■ Verilen metin ■

==*==

Mevlana’nın İzinden
Mevlana’nın İzinden . Merhaba, bu hafta sizlerle Mevlana’nın İzinden giderek, içimizde bir yolculuğa çıkıyoruz. Keyifli okumalar dilerim.
Yeni çağ, yeni alışkanlıklar ve hızla değişen hayatımız ile ilgili kendimizi zaman zaman bir labirentin içinde hissediyoruz. Yaşamak, hayatımızı devam ettirebilmek ve sorumluluklarımızı gerçekleştirmek için tüm modern dünya insanları gibi buna mecburuz.
Şimdi sizlerle 1200’lü yıllara uzanıp ufak bir yolculuğa çıkıyoruz. Mevlana’nın izinde, bu topraklarda yaşamış en büyük filozofun kainattaki sevgiyi farketme serüvenine.
Dini inancı ne olursa olsun, her yıl Şebi Arus törenine dünyanın farklı kıtalarından, farklı coğrafyalarından binlerce insan geliyor. Yüce Mevlana’nın “Ne olursan ol yine gel sözü”, tüm inanç kalıplarımızı, korkularımızı, kendi benliğimizi yıkıp bizi kendine doğru çekiyor.
Mevlana’nın Hayatı – Mevlana’nın İzinden
Mevlana tahmini rakamlarla 1207 yılında Belh şehrinde dünyaya gözünü açtı. Babası da din alimi olan Mevlana, küçük yaşlardan itibaren ciddi derecede ilim ve fıkıh dersleri gördü. Bugün çok anılmayan ama Mevlana’nın “Hamdım, yandım, piştim” sözüne sebep olan Mevlana’yı Mevlana yapan Hz. Şems (hocası) ise, tahmini olarak 1186 yılında Tebriz’de dünyaya geldi.
Hafız olan ve içi Allah aşkı ile tutuşan Şems, 9 yaşında iken bir gün Kur’an da Şems suresini okudu ve bayıldı, kendine geldiğinde Mevlana Muhammed olan adını Şems olarak değiştirdi.

==*==

■ Veri bloğu ■
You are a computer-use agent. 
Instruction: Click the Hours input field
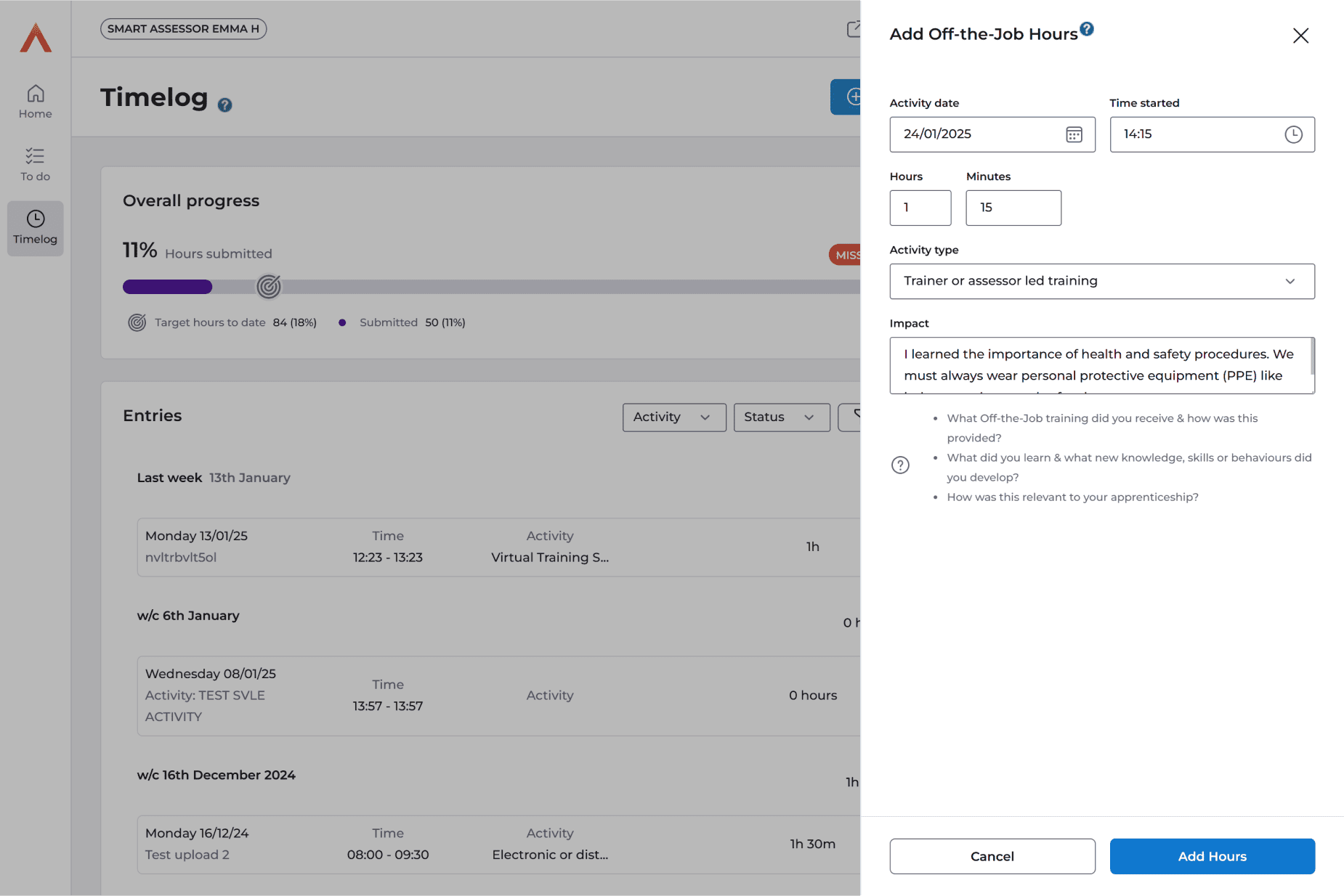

==*==

■ Görev açıklaması ■
Mevlana yazısında "Dini inancı ne" ile başlayıp "kendine doğru çekiyor." sözlerine kadar süren bölümü, "binlerce" yerine "on binlerce" yazarak güncelleyin ve yeniden verin.

■ Görev çözümü ■
Dini inancı ne olursa olsun, her yıl Şebi Arus törenine dünyanın farklı kıtalarından, farklı coğrafyalarından on binlerce insan geliyor. Yüce Mevlana’nın “Ne olursan ol yine gel sözü”, tüm inanç kalıplarımızı, korkularımızı, kendi benliğimizi yıkıp bizi kendine doğru çekiyor.